== Study material
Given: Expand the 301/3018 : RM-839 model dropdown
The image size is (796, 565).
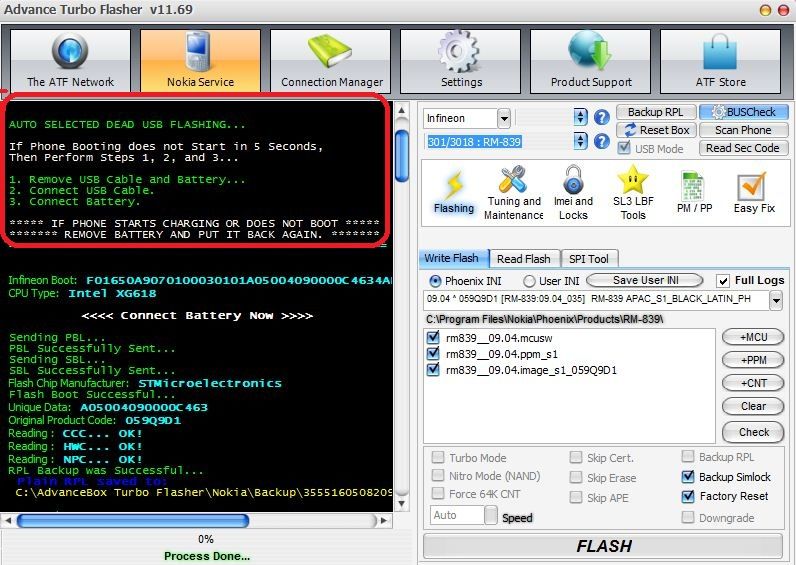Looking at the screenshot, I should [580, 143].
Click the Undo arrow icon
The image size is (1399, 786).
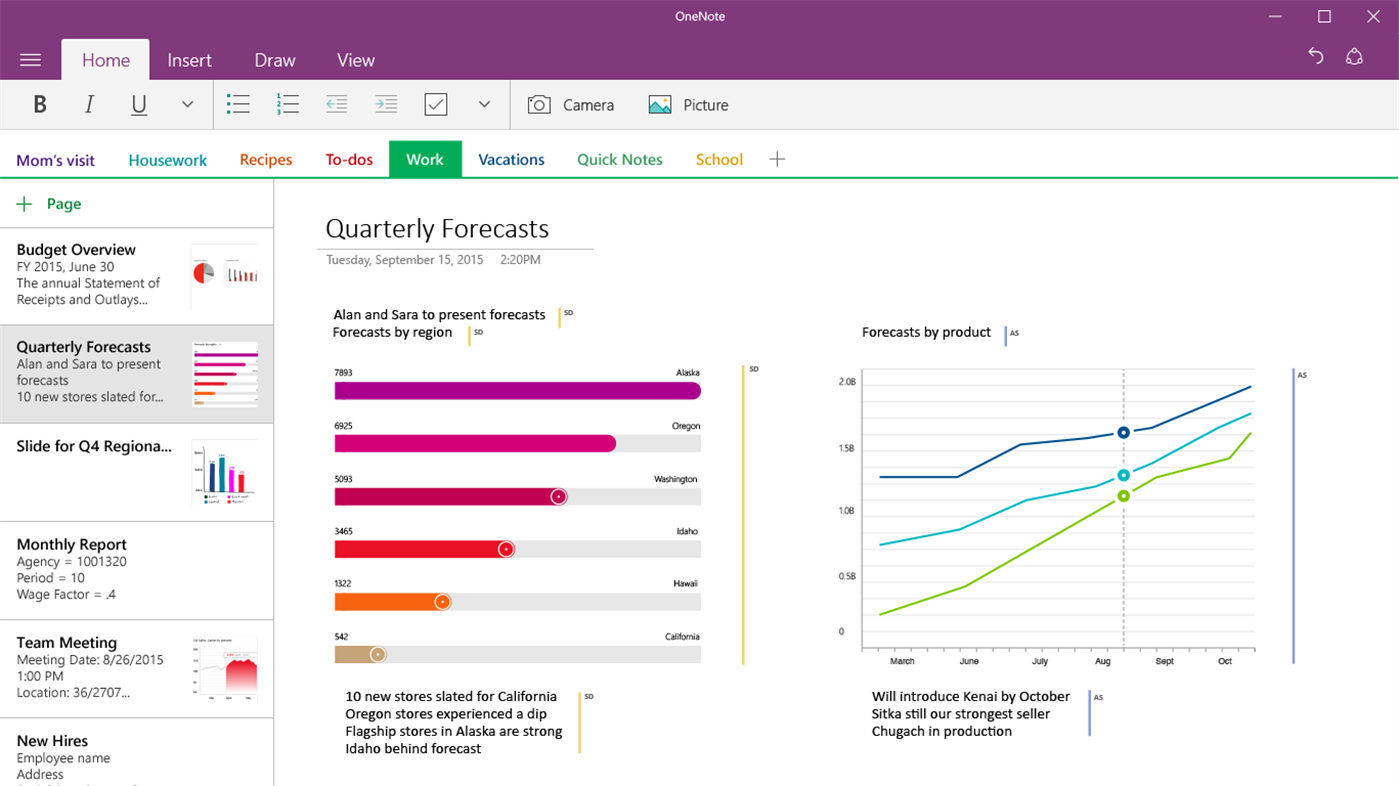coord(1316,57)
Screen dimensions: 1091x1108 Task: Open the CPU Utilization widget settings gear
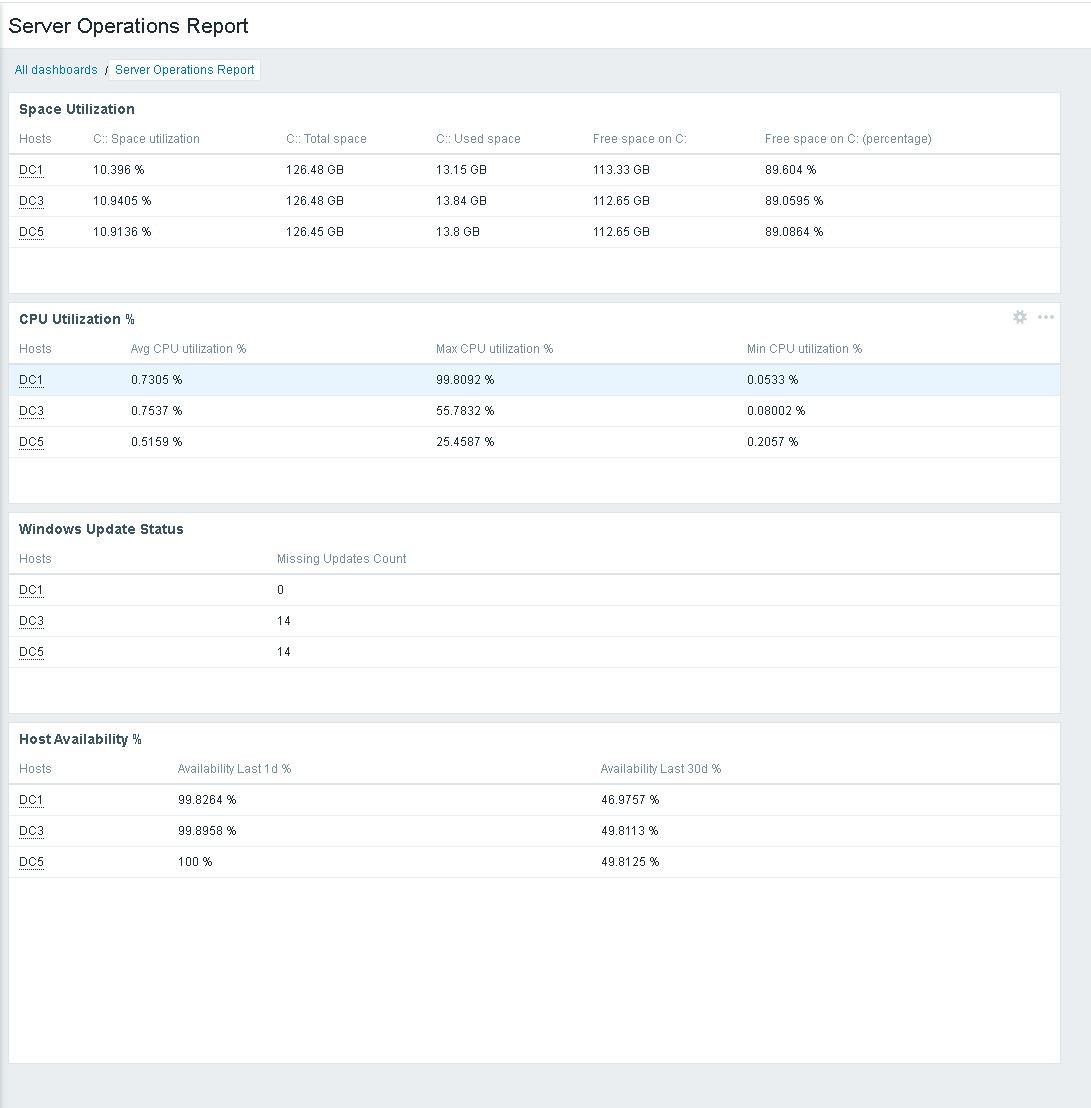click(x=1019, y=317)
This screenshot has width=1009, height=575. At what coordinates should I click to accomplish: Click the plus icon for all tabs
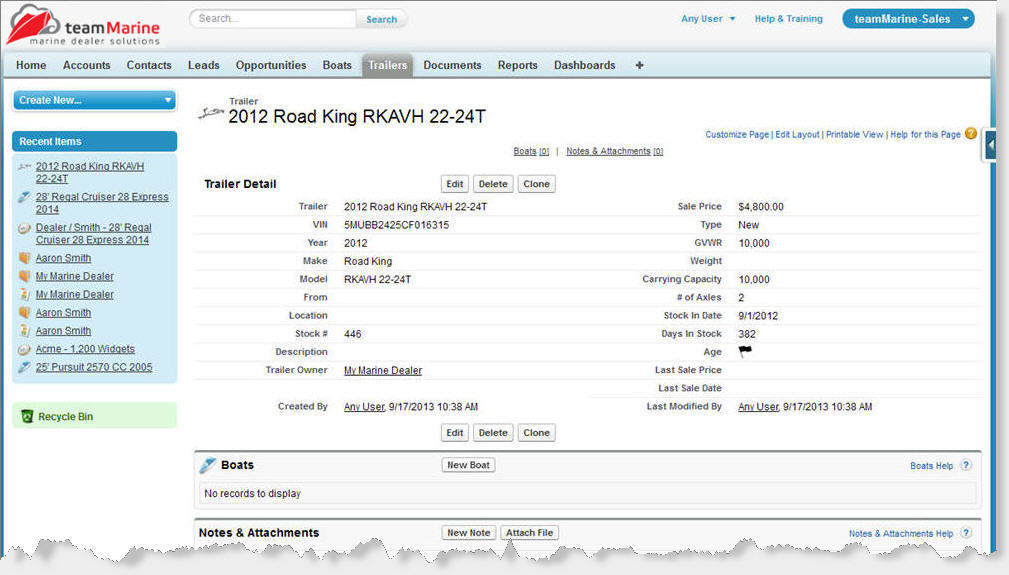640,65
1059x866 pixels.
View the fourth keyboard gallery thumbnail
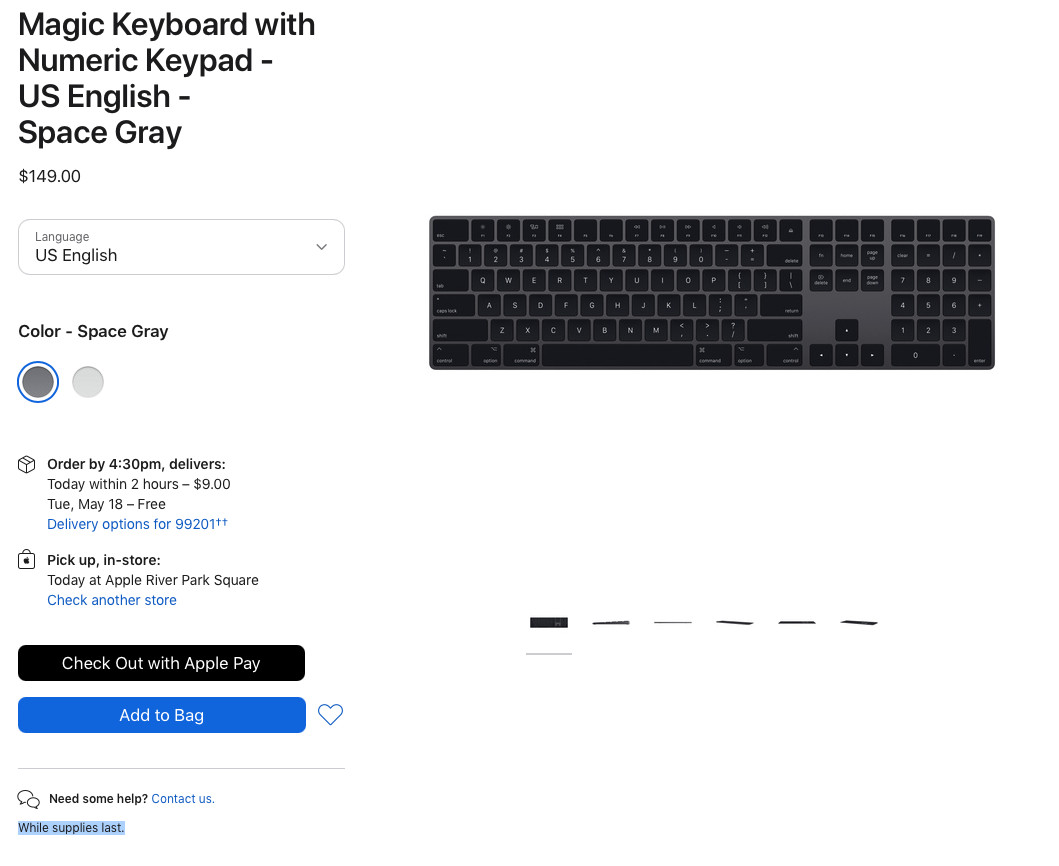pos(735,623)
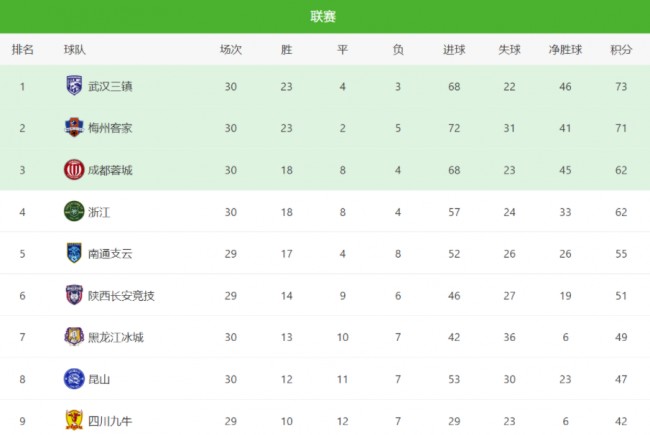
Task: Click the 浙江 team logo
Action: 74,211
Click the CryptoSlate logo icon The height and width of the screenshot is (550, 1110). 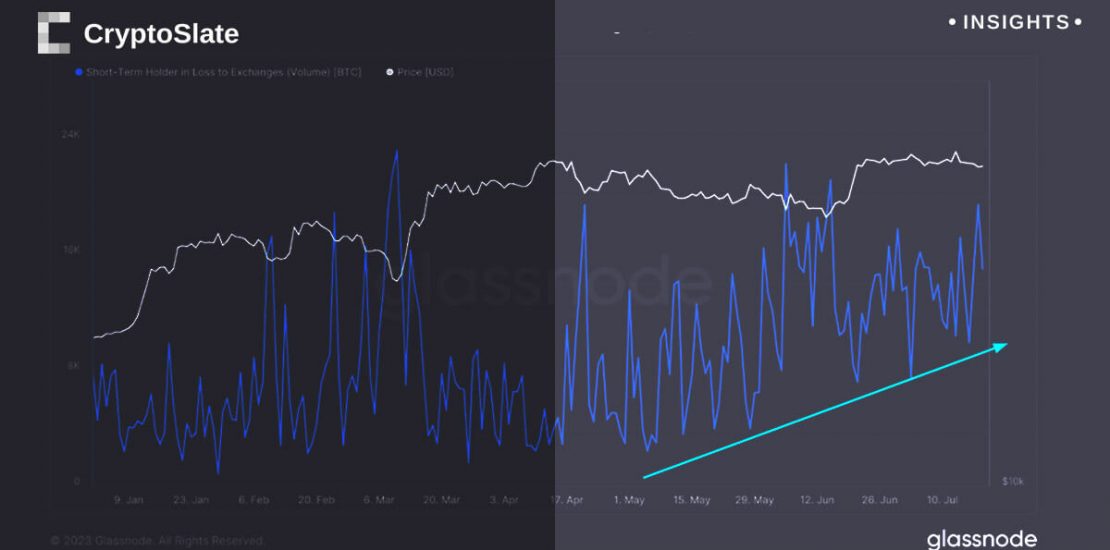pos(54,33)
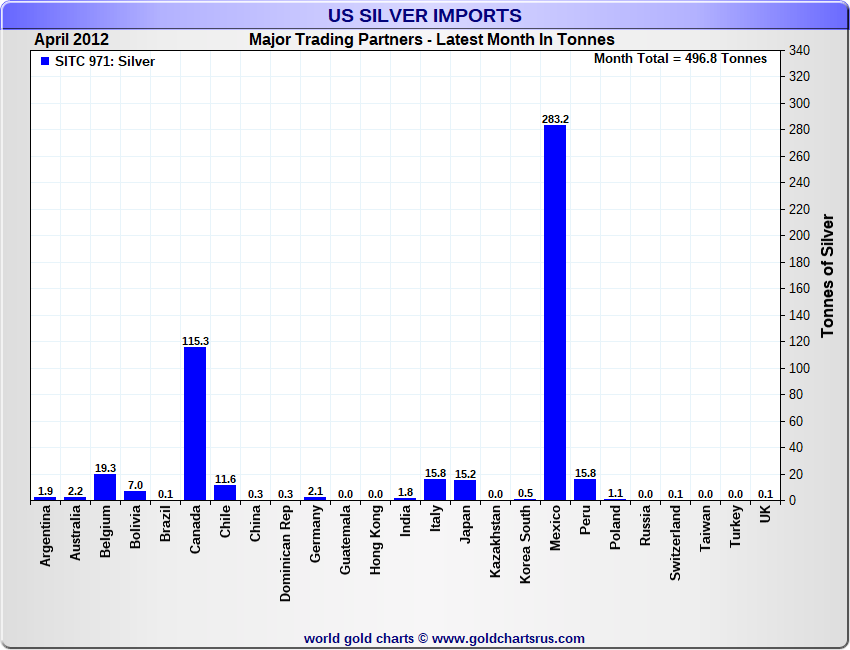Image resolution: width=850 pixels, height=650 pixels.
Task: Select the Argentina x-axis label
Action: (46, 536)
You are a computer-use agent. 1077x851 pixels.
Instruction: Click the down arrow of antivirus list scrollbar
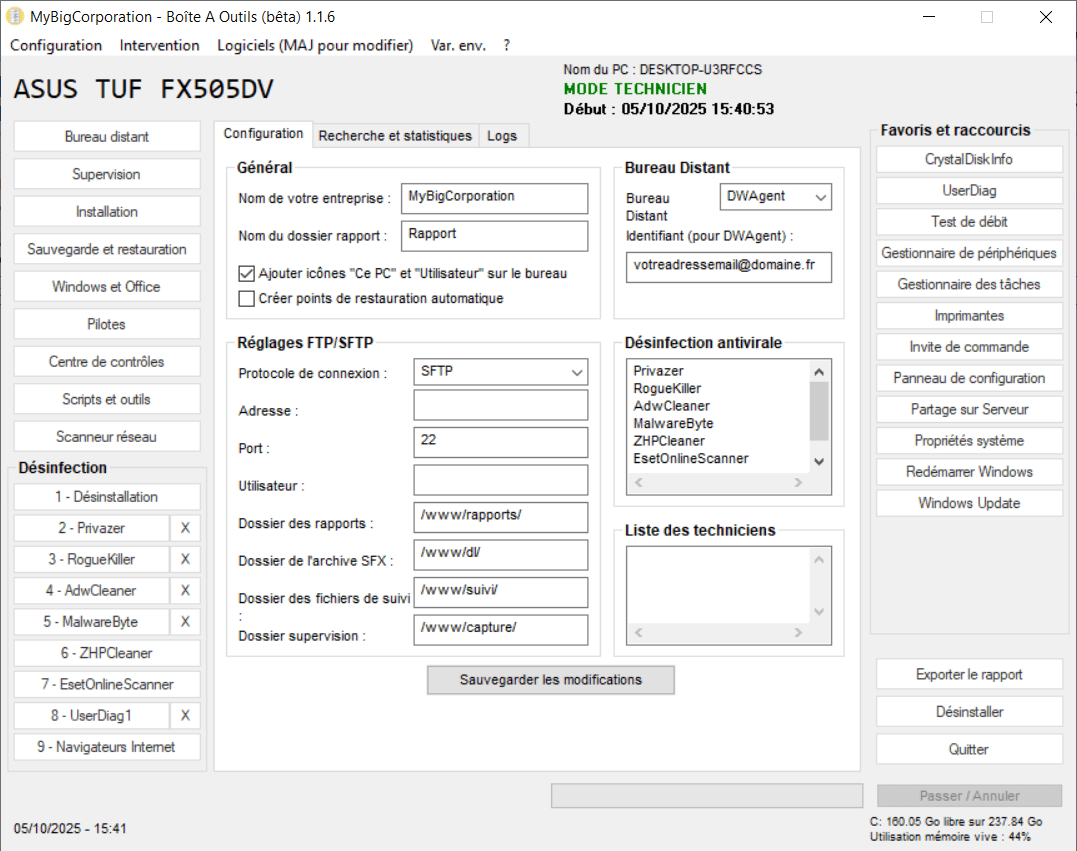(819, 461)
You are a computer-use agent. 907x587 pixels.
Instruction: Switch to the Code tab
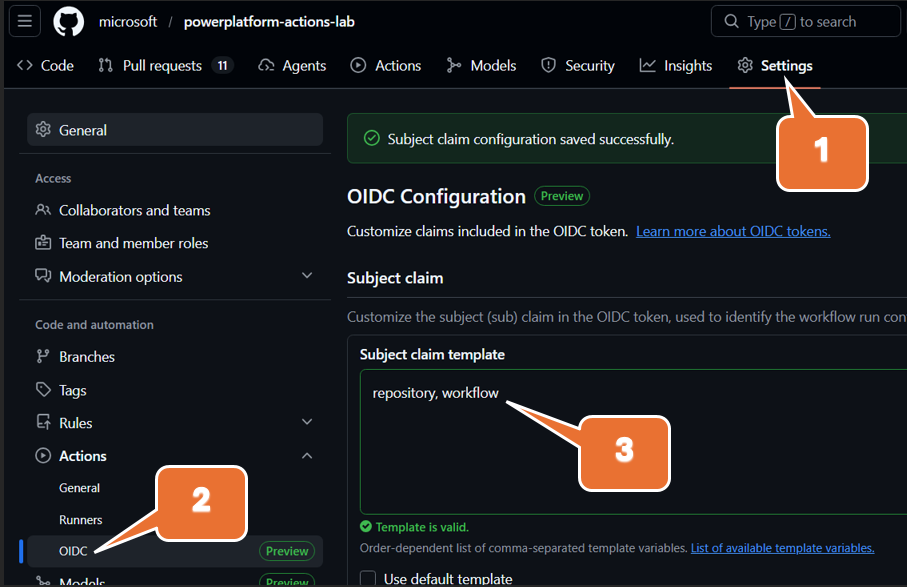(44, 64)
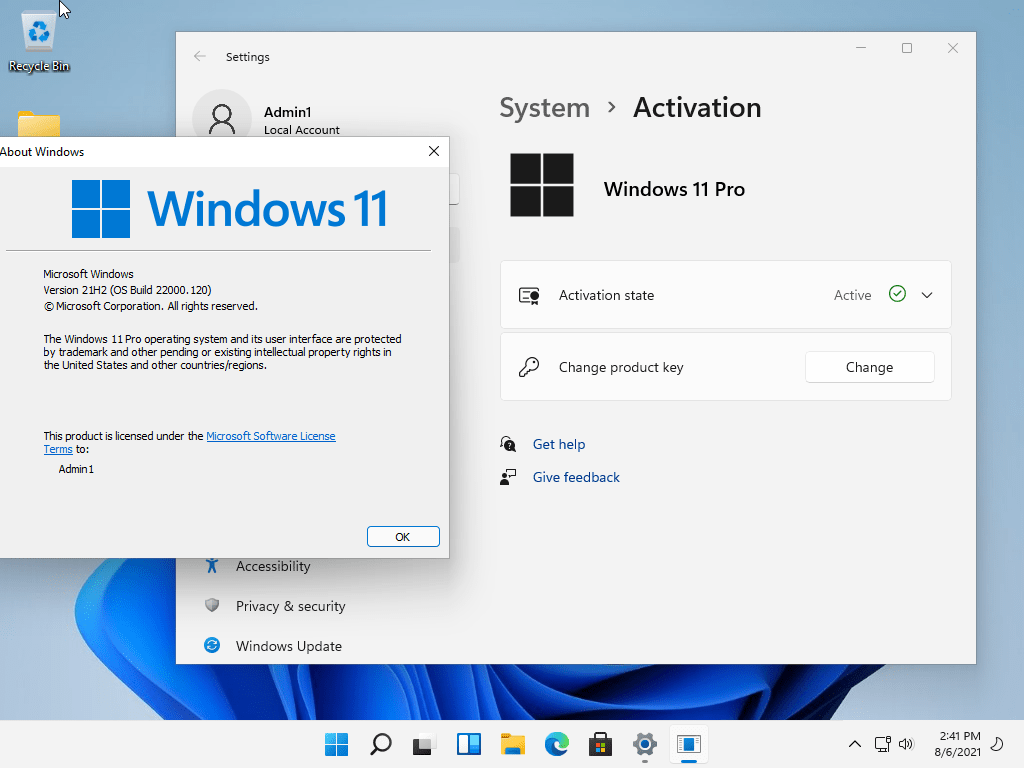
====
- _What is needed_:
Where the word "agent" occurs in a line of the records, copy that line.

- _Written response_:
You are a computer-use agent. 1077x851 pixels.
You are a computer-use agent. 907x587 pixels.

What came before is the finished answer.